Dataset –
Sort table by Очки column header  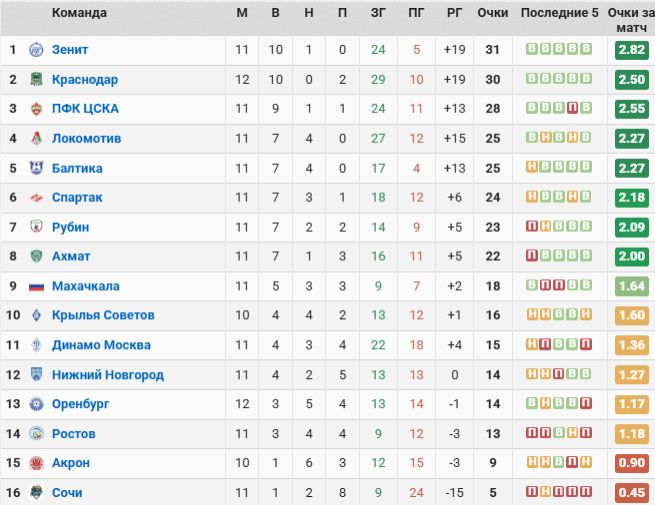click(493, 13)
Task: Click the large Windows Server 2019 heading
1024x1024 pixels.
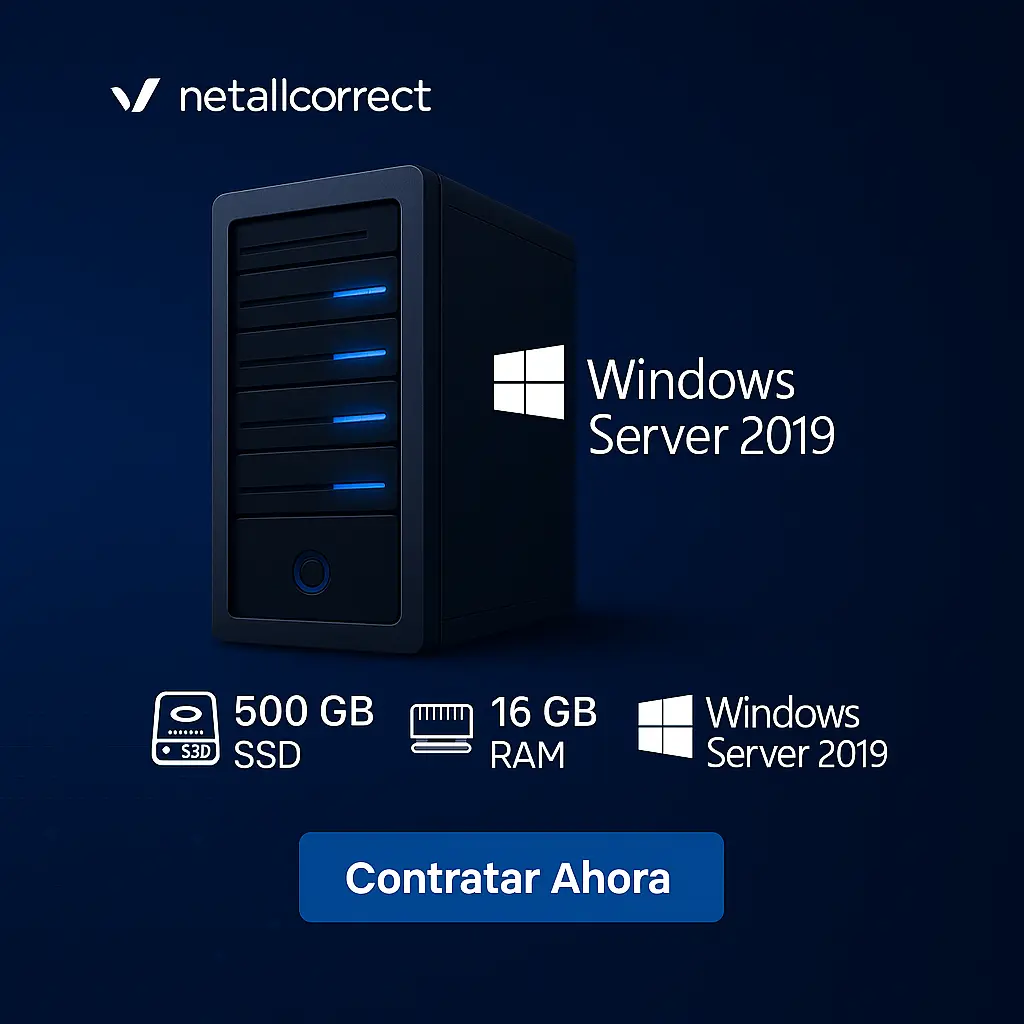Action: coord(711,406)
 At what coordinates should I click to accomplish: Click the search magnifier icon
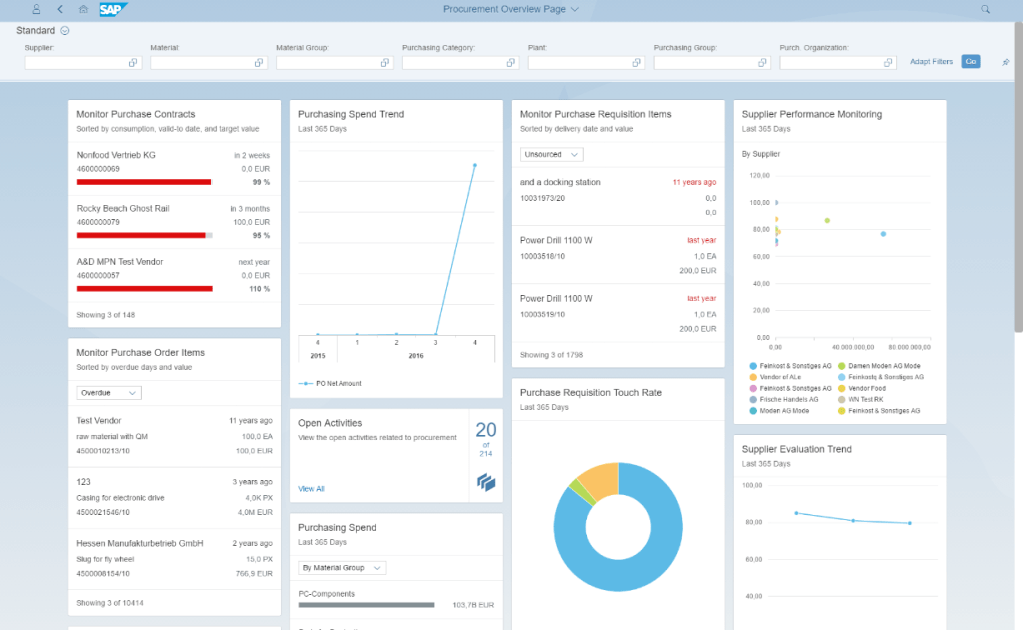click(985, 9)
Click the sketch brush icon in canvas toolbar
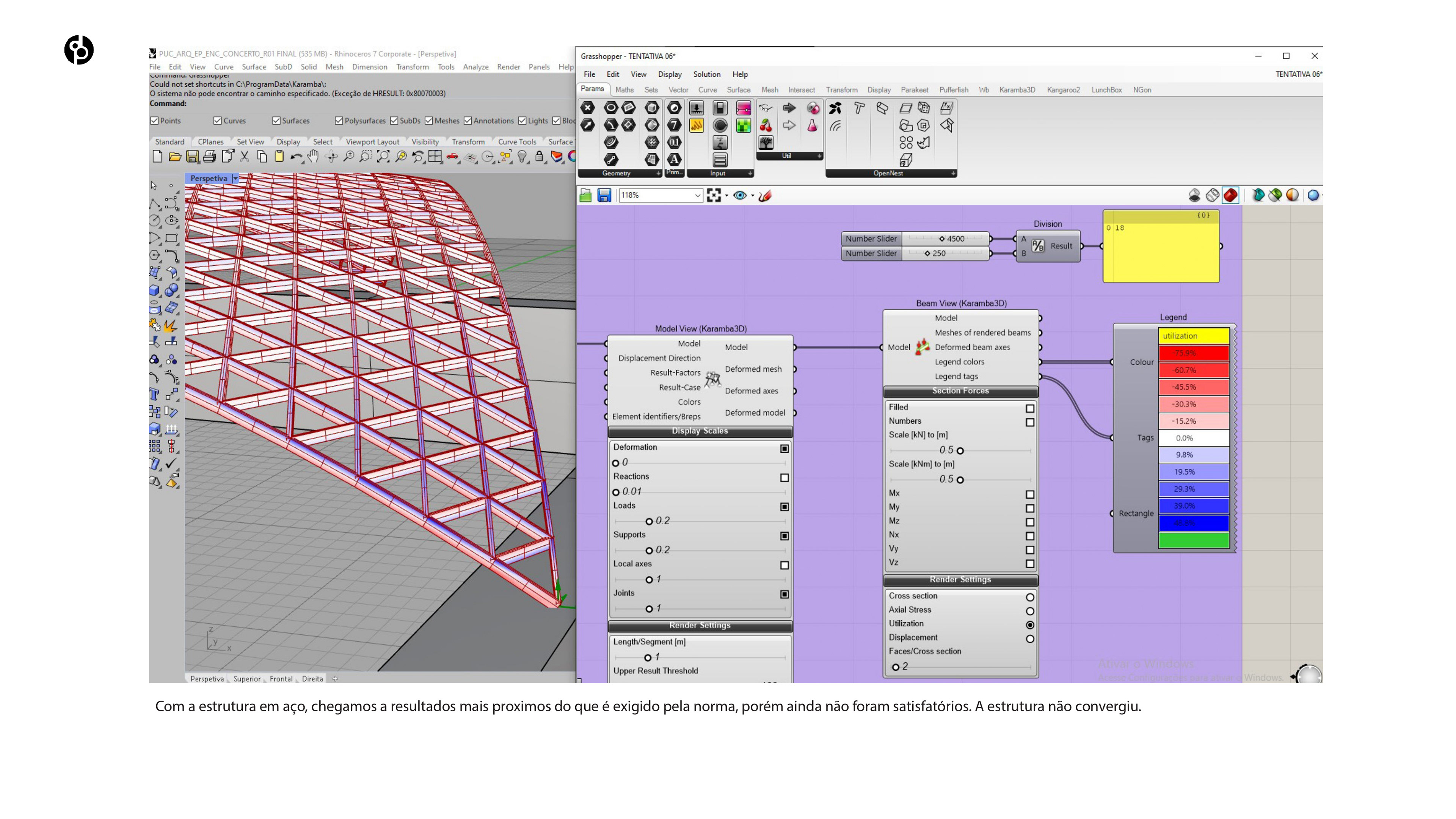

---

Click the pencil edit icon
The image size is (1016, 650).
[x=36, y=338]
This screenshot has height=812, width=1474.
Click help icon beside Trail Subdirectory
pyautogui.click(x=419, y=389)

Exercise – Count the lines in the records above that contain the word "icon", and reply with the number alone.

Solution – 4